Text passage:

These investigations aided in the discovery of numerous novel gene editing tools [11].
Prokaryotes’ defense mechanism led to the discovery of the CRISPR/Cas9 system, which turned out to be a gift from nature. CRSIPR-CAS was first identified in the 1980s as a prokaryote defense system, but it wasn’t until 2012 that its potential for use as a gene editing system was investigated. Bacteria’s CRISPR-CAS system cleaves foreign genetic material and functions as an immune system. Using guided RNA and the CAS9 protein, the CRISPR/Cas9 system can induce double stranded bricks on the targeted sites of the genome [14, 15]. The CRISPR- Cas9 system needs a protospacer adjacent motif (PAM) next to the targeted region in order to recognize and cleave the DNA [16, 17]. Regarding the CRISPR-Cas9 mechanism, 60% of archaea and 40% of bacteria show minor differences [18]. The spacers in the CRISPR locus act as memory repositories and shield the host from attacks from the same invader over and over again.
CRISPR/Cas9 system is widely used in the breast cancer research due to its effectiveness. The effectiveness of the CRISPR/Cas9 system is due to its ease of use. In comparison to previous methods, the CRISPR/Cas9 system is simpler to construct and less expensive. The PAM requirement is a restriction, although this can be bypassed by employing different CAS proteins. The bases and methylation patterns can be altered with the help of enzymes like DNA methyltransferases (DNMT) and DNA deaminases. Such modifications can improve the therapeutic potential of the CRISPR/Cas9 system in the treatment of diseases like breast cancer. Some Targeted genes of different cell types in animals and vector used are being represented in Table 1.

Record extracts:
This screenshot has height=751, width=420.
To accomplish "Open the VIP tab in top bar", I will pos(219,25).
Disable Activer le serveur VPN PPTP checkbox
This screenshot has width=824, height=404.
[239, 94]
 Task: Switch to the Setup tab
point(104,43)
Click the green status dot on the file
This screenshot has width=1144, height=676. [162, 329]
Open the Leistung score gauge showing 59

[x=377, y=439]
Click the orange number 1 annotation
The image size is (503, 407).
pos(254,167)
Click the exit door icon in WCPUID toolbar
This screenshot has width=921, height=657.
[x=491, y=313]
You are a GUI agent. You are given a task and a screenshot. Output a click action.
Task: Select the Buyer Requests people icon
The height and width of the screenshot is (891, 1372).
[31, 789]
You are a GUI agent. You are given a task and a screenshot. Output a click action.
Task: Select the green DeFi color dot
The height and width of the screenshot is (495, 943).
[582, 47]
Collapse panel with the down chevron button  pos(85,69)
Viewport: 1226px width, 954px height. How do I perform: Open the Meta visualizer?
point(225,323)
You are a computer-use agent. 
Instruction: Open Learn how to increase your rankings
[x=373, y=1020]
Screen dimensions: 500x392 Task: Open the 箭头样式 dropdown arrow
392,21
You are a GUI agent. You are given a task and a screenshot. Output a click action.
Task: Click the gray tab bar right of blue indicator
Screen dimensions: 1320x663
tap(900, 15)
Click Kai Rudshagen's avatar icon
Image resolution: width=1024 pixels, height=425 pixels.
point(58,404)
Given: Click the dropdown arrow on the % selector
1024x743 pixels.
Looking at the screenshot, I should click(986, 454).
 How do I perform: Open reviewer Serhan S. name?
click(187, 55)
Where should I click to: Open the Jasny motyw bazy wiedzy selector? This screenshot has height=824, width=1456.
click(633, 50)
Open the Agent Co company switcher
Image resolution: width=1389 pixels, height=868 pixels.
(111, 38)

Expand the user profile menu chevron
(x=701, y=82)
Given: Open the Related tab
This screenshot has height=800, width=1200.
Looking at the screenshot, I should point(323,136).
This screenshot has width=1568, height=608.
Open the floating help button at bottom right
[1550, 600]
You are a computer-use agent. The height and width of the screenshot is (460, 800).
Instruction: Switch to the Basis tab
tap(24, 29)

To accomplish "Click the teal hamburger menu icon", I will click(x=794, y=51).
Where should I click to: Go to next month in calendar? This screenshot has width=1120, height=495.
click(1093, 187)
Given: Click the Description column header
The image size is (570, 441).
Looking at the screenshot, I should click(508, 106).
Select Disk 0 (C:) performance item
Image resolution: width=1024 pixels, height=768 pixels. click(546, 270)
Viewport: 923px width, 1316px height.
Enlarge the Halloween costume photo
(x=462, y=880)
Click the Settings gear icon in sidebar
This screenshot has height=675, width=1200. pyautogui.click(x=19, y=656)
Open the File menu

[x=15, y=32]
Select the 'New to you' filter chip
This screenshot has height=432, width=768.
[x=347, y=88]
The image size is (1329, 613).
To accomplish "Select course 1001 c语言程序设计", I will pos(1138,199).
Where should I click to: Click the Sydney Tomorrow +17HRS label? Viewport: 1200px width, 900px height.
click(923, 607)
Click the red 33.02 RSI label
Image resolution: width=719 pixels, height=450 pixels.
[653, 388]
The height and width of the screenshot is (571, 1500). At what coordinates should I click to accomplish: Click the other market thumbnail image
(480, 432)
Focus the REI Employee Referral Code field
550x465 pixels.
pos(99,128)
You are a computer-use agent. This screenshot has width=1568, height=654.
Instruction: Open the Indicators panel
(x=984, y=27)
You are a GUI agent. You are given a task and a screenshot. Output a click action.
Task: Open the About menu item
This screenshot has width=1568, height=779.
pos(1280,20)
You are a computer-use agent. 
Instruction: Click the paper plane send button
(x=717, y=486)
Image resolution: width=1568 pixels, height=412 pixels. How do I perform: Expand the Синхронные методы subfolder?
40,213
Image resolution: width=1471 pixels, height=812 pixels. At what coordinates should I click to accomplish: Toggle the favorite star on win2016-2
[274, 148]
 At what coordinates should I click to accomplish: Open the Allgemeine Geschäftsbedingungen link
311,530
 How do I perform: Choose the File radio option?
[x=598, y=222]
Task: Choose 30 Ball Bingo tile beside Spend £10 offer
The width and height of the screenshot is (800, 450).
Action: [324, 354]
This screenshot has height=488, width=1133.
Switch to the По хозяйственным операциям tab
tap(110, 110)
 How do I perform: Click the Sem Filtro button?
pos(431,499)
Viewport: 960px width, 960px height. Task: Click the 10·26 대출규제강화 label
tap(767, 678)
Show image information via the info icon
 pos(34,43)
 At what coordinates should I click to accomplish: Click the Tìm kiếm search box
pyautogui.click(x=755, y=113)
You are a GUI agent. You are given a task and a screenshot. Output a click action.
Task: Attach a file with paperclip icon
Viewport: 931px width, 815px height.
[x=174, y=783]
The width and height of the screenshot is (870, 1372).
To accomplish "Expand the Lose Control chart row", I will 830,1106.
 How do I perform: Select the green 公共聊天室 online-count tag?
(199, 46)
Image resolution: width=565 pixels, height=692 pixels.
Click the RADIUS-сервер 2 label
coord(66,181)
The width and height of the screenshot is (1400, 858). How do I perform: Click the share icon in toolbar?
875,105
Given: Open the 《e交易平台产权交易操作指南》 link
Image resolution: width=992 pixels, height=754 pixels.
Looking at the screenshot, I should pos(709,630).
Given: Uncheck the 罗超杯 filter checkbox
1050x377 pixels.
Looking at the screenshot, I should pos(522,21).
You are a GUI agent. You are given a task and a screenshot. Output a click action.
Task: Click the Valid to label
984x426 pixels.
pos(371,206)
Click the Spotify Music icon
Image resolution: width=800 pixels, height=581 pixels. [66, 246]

What this exercise asks:
1: List every reference number cited in square brackets in the CRISPR/Cas9 text, in order of first appearance.
2: Extract the part of the CRISPR/Cas9 text that opens with the words containing "CRISPR/Cas9 system is widely" and closes with "in Table 1.".

Solutions to the problems:
1: 11, 14, 15, 16, 17, 18

2:
CRISPR/Cas9 system is widely used in the breast cancer research due to its effectiveness. The effectiveness of the CRISPR/Cas9 system is due to its ease of use. In comparison to previous methods, the CRISPR/Cas9 system is simpler to construct and less expensive. The PAM requirement is a restriction, although this can be bypassed by employing different CAS proteins. The bases and methylation patterns can be altered with the help of enzymes like DNA methyltransferases (DNMT) and DNA deaminases. Such modifications can improve the therapeutic potential of the CRISPR/Cas9 system in the treatment of diseases like breast cancer. Some Targeted genes of different cell types in animals and vector used are being represented in Table 1.